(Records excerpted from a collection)
■ ■ ■ ■ ■

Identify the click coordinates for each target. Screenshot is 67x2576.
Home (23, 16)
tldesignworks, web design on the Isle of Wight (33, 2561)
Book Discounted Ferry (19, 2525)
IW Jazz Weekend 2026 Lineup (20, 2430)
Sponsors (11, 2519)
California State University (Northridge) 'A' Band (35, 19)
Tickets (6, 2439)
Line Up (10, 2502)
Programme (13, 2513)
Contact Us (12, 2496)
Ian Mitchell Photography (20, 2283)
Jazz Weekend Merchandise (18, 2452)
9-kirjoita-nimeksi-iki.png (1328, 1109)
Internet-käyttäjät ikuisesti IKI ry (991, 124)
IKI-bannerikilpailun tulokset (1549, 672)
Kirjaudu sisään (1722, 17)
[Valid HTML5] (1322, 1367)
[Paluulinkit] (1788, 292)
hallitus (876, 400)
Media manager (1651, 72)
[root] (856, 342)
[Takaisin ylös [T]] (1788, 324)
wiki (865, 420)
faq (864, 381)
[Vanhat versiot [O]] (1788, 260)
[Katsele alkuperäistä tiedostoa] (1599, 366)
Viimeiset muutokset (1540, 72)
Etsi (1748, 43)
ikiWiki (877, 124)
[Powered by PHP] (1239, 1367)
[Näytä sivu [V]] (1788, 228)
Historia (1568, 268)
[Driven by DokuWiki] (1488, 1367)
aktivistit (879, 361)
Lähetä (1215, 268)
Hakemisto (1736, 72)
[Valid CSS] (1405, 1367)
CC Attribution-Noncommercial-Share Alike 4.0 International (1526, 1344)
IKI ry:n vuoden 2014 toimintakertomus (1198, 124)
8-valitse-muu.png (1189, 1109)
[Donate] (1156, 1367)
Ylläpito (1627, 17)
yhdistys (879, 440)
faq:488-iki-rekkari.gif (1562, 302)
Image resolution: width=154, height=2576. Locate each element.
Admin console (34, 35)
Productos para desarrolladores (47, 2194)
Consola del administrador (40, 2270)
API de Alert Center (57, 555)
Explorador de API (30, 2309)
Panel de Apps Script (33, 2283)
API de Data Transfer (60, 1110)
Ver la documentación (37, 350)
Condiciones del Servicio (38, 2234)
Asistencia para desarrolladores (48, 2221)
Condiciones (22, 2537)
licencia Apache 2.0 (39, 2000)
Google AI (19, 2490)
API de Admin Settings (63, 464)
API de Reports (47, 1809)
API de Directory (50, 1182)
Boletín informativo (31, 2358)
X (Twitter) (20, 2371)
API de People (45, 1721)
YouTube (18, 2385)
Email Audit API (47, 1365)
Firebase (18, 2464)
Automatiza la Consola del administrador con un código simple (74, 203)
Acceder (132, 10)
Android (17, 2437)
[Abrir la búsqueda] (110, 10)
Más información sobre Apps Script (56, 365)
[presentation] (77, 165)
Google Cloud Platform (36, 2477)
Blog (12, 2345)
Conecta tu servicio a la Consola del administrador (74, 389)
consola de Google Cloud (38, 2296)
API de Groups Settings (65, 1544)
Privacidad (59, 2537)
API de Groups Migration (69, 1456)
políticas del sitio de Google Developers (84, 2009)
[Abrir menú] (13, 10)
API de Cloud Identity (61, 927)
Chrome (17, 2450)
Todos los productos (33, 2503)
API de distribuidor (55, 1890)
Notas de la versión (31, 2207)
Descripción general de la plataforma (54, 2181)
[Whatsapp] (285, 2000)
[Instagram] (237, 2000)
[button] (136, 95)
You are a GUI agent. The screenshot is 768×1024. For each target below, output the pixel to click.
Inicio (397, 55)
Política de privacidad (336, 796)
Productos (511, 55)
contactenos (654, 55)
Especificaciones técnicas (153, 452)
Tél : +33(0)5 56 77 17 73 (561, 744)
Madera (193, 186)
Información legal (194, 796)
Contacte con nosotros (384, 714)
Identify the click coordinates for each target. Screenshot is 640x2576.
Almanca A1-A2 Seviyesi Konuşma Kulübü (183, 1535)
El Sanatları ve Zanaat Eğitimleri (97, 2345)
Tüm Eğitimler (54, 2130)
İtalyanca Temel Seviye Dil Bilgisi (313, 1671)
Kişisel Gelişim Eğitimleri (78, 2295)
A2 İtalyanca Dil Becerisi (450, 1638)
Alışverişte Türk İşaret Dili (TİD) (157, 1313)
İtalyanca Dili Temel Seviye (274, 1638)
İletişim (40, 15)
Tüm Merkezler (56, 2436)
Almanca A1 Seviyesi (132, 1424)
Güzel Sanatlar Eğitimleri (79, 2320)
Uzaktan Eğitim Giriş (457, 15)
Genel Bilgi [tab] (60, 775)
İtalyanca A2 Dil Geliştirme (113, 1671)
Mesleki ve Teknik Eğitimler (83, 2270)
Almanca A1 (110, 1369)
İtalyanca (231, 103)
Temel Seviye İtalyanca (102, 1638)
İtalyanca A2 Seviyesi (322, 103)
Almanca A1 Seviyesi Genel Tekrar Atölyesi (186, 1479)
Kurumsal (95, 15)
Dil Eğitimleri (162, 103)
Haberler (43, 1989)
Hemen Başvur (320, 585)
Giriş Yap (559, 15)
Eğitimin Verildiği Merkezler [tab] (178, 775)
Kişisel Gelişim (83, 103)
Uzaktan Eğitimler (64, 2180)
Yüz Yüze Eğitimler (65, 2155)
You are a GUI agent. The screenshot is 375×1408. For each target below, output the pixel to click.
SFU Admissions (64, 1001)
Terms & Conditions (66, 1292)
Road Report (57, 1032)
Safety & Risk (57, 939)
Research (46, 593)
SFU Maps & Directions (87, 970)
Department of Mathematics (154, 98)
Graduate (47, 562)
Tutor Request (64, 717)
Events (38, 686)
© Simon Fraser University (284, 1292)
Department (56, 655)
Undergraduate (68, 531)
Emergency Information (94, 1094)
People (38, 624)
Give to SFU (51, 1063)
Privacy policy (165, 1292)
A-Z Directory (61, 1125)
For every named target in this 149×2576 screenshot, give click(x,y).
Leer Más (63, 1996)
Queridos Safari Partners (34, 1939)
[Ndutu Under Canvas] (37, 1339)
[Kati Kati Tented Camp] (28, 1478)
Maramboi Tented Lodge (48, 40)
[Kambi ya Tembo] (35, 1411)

■ ■ ■ ■ ■

* [GOAL OF THE EXERCISE] Retype every entry exactly.

* [RESPONSE AREA]
Identify the click coordinates for each target. Screenshot is 67x2576.
Home (23, 16)
tldesignworks, web design on the Isle of Wight (33, 2561)
Book Discounted Ferry (19, 2525)
IW Jazz Weekend 2026 Lineup (20, 2430)
Sponsors (11, 2519)
California State University (Northridge) 'A' Band (35, 19)
Tickets (6, 2439)
Line Up (10, 2502)
Programme (13, 2513)
Contact Us (12, 2496)
Ian Mitchell Photography (20, 2283)
Jazz Weekend Merchandise (18, 2452)
9-kirjoita-nimeksi-iki.png (1328, 1109)
Internet-käyttäjät ikuisesti IKI ry (991, 124)
IKI-bannerikilpailun tulokset (1549, 672)
Kirjaudu sisään (1722, 17)
[Valid HTML5] (1322, 1367)
[Paluulinkit] (1788, 292)
hallitus (876, 400)
Media manager (1651, 72)
[root] (856, 342)
[Takaisin ylös [T]] (1788, 324)
wiki (865, 420)
faq (864, 381)
[Vanhat versiot [O]] (1788, 260)
[Katsele alkuperäistä tiedostoa] (1599, 366)
Viimeiset muutokset (1540, 72)
Etsi (1748, 43)
ikiWiki (877, 124)
[Powered by PHP] (1239, 1367)
[Näytä sivu [V]] (1788, 228)
Historia (1568, 268)
[Driven by DokuWiki] (1488, 1367)
aktivistit (879, 361)
Lähetä (1215, 268)
Hakemisto (1736, 72)
[Valid CSS] (1405, 1367)
CC Attribution-Noncommercial-Share Alike 4.0 International (1526, 1344)
IKI ry:n vuoden 2014 toimintakertomus (1198, 124)
8-valitse-muu.png (1189, 1109)
[Donate] (1156, 1367)
Ylläpito (1627, 17)
yhdistys (879, 440)
faq:488-iki-rekkari.gif (1562, 302)
Image resolution: width=154, height=2576. Locate each element.
Admin console (34, 35)
Productos para desarrolladores (47, 2194)
Consola del administrador (40, 2270)
API de Alert Center (57, 555)
Explorador de API (30, 2309)
Panel de Apps Script (33, 2283)
API de Data Transfer (60, 1110)
Ver la documentación (37, 350)
Condiciones del Servicio (38, 2234)
Asistencia para desarrolladores (48, 2221)
Condiciones (22, 2537)
licencia Apache 2.0 (39, 2000)
Google AI (19, 2490)
API de Admin Settings (63, 464)
API de Reports (47, 1809)
API de Directory (50, 1182)
Boletín informativo (31, 2358)
X (Twitter) (20, 2371)
API de People (45, 1721)
YouTube (18, 2385)
Email Audit API (47, 1365)
Firebase (18, 2464)
Automatiza la Consola del administrador con un código simple (74, 203)
Acceder (132, 10)
Android (17, 2437)
[Abrir la búsqueda] (110, 10)
Más información sobre Apps Script (56, 365)
[presentation] (77, 165)
Google Cloud Platform (36, 2477)
Blog (12, 2345)
Conecta tu servicio a la Consola del administrador (74, 389)
consola de Google Cloud (38, 2296)
API de Groups Settings (65, 1544)
Privacidad (59, 2537)
API de Groups Migration (69, 1456)
políticas del sitio de Google Developers (84, 2009)
[Abrir menú] (13, 10)
API de Cloud Identity (61, 927)
Chrome (17, 2450)
Todos los productos (33, 2503)
API de distribuidor (55, 1890)
Notas de la versión (31, 2207)
Descripción general de la plataforma (54, 2181)
[Whatsapp] (285, 2000)
[Instagram] (237, 2000)
[button] (136, 95)
You are a GUI agent. The screenshot is 768×1024. For each target below, output the pixel to click.
Inicio (397, 55)
Política de privacidad (336, 796)
Productos (511, 55)
contactenos (654, 55)
Especificaciones técnicas (153, 452)
Tél : +33(0)5 56 77 17 73 (561, 744)
Madera (193, 186)
Información legal (194, 796)
Contacte con nosotros (384, 714)
Identify the click coordinates for each target. Screenshot is 640x2576.
Almanca A1-A2 Seviyesi Konuşma Kulübü (183, 1535)
El Sanatları ve Zanaat Eğitimleri (97, 2345)
Tüm Eğitimler (54, 2130)
İtalyanca Temel Seviye Dil Bilgisi (313, 1671)
Kişisel Gelişim Eğitimleri (78, 2295)
A2 İtalyanca Dil Becerisi (450, 1638)
Alışverişte Türk İşaret Dili (TİD) (157, 1313)
İtalyanca Dili Temel Seviye (274, 1638)
İletişim (40, 15)
Tüm Merkezler (56, 2436)
Almanca A1 Seviyesi (132, 1424)
Güzel Sanatlar Eğitimleri (79, 2320)
Uzaktan Eğitim Giriş (457, 15)
Genel Bilgi [tab] (60, 775)
İtalyanca A2 Dil Geliştirme (113, 1671)
Mesleki ve Teknik Eğitimler (83, 2270)
Almanca A1 (110, 1369)
İtalyanca (231, 103)
Temel Seviye İtalyanca (102, 1638)
İtalyanca A2 Seviyesi (322, 103)
Almanca A1 Seviyesi Genel Tekrar Atölyesi (186, 1479)
Kurumsal (95, 15)
Dil Eğitimleri (162, 103)
Haberler (43, 1989)
Hemen Başvur (320, 585)
Giriş Yap (559, 15)
Eğitimin Verildiği Merkezler [tab] (178, 775)
Kişisel Gelişim (83, 103)
Uzaktan Eğitimler (64, 2180)
Yüz Yüze Eğitimler (65, 2155)
You are a GUI agent. The screenshot is 375×1408. For each target below, output the pixel to click.
SFU Admissions (64, 1001)
Terms & Conditions (66, 1292)
Road Report (57, 1032)
Safety & Risk (57, 939)
Research (46, 593)
SFU Maps & Directions (87, 970)
Department of Mathematics (154, 98)
Graduate (47, 562)
Tutor Request (64, 717)
Events (38, 686)
© Simon Fraser University (284, 1292)
Department (56, 655)
Undergraduate (68, 531)
Emergency Information (94, 1094)
People (38, 624)
Give to SFU (51, 1063)
Privacy policy (165, 1292)
A-Z Directory (61, 1125)
For every named target in this 149×2576 screenshot, give click(x,y).
Leer Más (63, 1996)
Queridos Safari Partners (34, 1939)
[Ndutu Under Canvas] (37, 1339)
[Kati Kati Tented Camp] (28, 1478)
Maramboi Tented Lodge (48, 40)
[Kambi ya Tembo] (35, 1411)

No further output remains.